__TEXT PROVIDED__:
========
The Work of Grace

from Short Papers

by G. V. Wigram.

(Allan, 1871)

THE WORK OF GRACE FOR, AND THE WORK OF GRACE IN, MAN.

"Then were there two thieves crucified with Him, one on the right hand, and another on the left. And they that passed by reviled Him, wagging their heads, and saying, Thou that destroyest the temple, and buildest it in three days, save thyself. If thou be the Son of God, come down from the cross. Likewise also the chief priests mocking Him, with the scribes and elders, said, He saved others; Himself He cannot save. If He be the king of Israel, lot Him now come down from the cross, and we will believe Him. He trusted in God; let Him deliver Him now, if He will have Him; for He said, I am the Son of God. The thieves also, which were crucified with Him, cast the same in His teeth" (Matt. 27:38-44).

"And one of the malefactors which were hanged railed on Him, saying, If thou be Christ, save thyself and us. But the other answering rebuked him, saying, Dost not thou fear God, seeing thou art in the same condemnation? And we indeed justly; for we receive the due reward of our deeds: but this man hath done nothing amiss. And he said unto Jesus, Lord, remember me when thou comest into thy kingdom. And Jesus said unto him, Verily I say unto thee, Today shalt thou be with me in paradise" (Luke 23:39 - 43).

THE SAVIOUR, the Son of Man, was dying: the just One in place of the many unjust; bearing our sins in His own body on the tree. This was His great work for us. But of the two malefactors, between whom He was crucified, both of whom had reviled Him — one became converted, and showed a work of grace wrought in him.

The work of grace for us, and the work of grace in us, are not one and the same thing, any more than the death of Christ for the thief, and the change inside the thief (by the means of which he ceased to be a blasphemer and owned Jesus), were one and the selfsame thing. The former is outside of us, and was in and by CHRIST; the second is in ourselves, though wrought there by grace.

I desire to present a few thoughts which are connected with this most important subject.

And first: what is it which hinders God and a sinner meeting and being together. True: the sinner's will is opposed to God; his heart's affections, too, are alienated from God; and, doubtless, if he, as a sinner, were in the light of God's presence, he would find, soon enough, that the light of God's presence discovers all the sin of the creature. But the difficulty was not in the creature, however sunk, alienated, and deluded he may be, and however unsuited for such a one the holiness and majesty of God's presence may be. There was another question, one of far higher and deeper import, viz., How could God, in His holiness and righteousness, meet a sinner who has, by sin, done dishonour to God? Sin is an insult to God — to God in His majesty and being  - and the soul that gets into light knows this to be so.

So far as God is concerned, the work of grace in us is never separated from the work of grace for us. From the day of the fall and of man's exclusion, from Eden, God wrought in man, but always upon the ground of the work which He meant to do for man. And in working thus in man he has constantly presented some object to the mind, in which the work for man was shadowed forth. The sacrifice offered by Abel; the victims of the patriarchal worship; the sacrifices of the sanctuary, etc., all pointed onward to the work which Christ was to do for man, work by which alone God could be just while justifying a sinner, work which alone can ever satisfy the conscience of a sinner in the presence of God about sin. But the work in man preceded the work for man in all these cases. At Calvary, the Son of Man gave Himself a ransom for us. From that day onward, the work of grace for man has had nothing added to it, nothing new from the time that by one sacrifice He perfected for ever them that are sanctified. But though the work for man is finished, yet is the work of grace in man quite as needful now as ever. That it is wrought in man by the Holy Ghost, through faith in the work accomplished for man, is true; but it must be wrought in man or man is lost.
========
__DATA ENTRIES__:
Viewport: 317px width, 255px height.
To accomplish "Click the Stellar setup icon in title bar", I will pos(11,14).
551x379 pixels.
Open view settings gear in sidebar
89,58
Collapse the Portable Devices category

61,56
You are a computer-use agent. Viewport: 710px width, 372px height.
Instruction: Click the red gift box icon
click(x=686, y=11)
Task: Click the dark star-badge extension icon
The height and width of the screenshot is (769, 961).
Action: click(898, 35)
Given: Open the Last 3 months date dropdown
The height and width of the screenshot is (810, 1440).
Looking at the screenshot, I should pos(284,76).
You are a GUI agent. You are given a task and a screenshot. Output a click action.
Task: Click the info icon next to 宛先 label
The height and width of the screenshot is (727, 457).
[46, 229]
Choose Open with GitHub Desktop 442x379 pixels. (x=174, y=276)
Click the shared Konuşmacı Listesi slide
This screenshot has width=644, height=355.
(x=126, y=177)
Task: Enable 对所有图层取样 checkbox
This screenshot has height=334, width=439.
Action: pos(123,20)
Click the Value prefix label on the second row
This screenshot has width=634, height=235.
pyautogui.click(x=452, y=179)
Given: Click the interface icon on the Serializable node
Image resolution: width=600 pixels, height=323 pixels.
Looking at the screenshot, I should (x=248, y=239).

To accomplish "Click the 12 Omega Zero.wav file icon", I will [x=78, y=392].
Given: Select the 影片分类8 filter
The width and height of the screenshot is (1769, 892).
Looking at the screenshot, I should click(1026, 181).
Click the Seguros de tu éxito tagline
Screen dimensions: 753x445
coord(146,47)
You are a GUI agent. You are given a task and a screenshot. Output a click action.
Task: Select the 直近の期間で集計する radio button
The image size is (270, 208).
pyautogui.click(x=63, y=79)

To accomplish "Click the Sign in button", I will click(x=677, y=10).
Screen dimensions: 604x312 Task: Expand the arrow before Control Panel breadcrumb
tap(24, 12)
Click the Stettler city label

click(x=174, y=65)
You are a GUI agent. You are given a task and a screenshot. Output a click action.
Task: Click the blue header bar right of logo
========
__THINGS TO DO__:
(A) Reproduce the passage from the work of grace text, starting at "The work of grace for us, and" and ending at "there by grace.".
(B) Pick out every line of the records that contains the string "pixels", treating uppercase and lowercase as different.
The records bear no relation to the text about the work of grace.

__FINAL ANSWERS__:
(A)
The work of grace for us, and the work of grace in us, are not one and the same thing, any more than the death of Christ for the thief, and the change inside the thief (by the means of which he ceased to be a blasphemer and owned Jesus), were one and the selfsame thing. The former is outside of us, and was in and by CHRIST; the second is in ourselves, though wrought there by grace.

(B)
551x379 pixels.
Choose Open with GitHub Desktop 442x379 pixels. (x=174, y=276)
Image resolution: width=600 pixels, height=323 pixels.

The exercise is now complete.